We now know that our cognitive facilities are not perfectly rational. Indeed, our cultural memory has regularly reflected that fact. But we often thought we might be getting a handle on what it means to be rational by developing models for what good thinking might be like and using it in political, philosophical, and scientific discourse. The models were based on nascent ideas like the logical coherence of arguments, internal consistency, few tautologies, and the consistency with empirical data.
But an interesting and quite basic question is why should we be able to formulate logical rules and create increasingly impressive systems of theory and observations given a complex evolutionary history. We have big brains, sure, but they evolved to manage social relationships and find resources–not to understand the algebraic topology of prime numbers or the statistical oddities of quantum mechanics–yet they seem well suited for these newer and more abstract tasks.
Alvin Plantinga, a theist and modern philosopher whose work has touched everything from epistemology to philosophy of religion, formulated his Evolutionary Argument Against Naturalism (EANN) as a kind of complaint that the likelihood of rationality arising from evolutionary processes is very low (really he is most concerned with the probability of “reliability,” by which means that most conclusions and observations are true, but I am substituting rationality for this with an additional Bayesian overlay).
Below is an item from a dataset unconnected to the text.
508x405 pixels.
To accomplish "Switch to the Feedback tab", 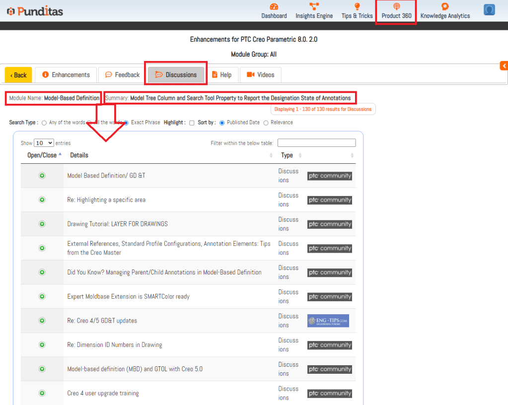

Plantinga mostly wants to advocate that maybe our faculties are rational because God made them rather than a natural process. The response to this from an evolutionary perspective is fairly simple: evolution is an adaptive process and adaptation to a series of niche signals involves not getting those signals wrong. There are technical issues that arise here concerning how specific adaptation can result in more general rational facilities but we can, at least in principle, imagine (and investigate) bridge rules that extend out from complex socialization to encompass the deep complexities of modern morality and the Leviathan state, and the extension of optimizing spear throwing to shooting rockets into orbit.
I’ve always held that Good Old Fashioned AI that tries to use decision trees created by specification is falling into a similar trap as Plantinga. By expecting the procedures of mind to be largely rational they result in a brittle response to the world that is as impotent as Plantinga’s “hyperbolic doubt” about naturalism. If so, though, it leads to the possibility that the only path to the kind of behavioral plasticity and careful balance of rationality and irrationality that we see as uniquely human is through simulating a significant portion of our entire evolutionary history. This might be formulated as an Evolutionary Argument Against AI (EAAAI), but I don’t think of it as a defeater like that, but as something more like an Evolutionary Argument for the Complexity of AI (and I’ll stop playing with the acronyms now).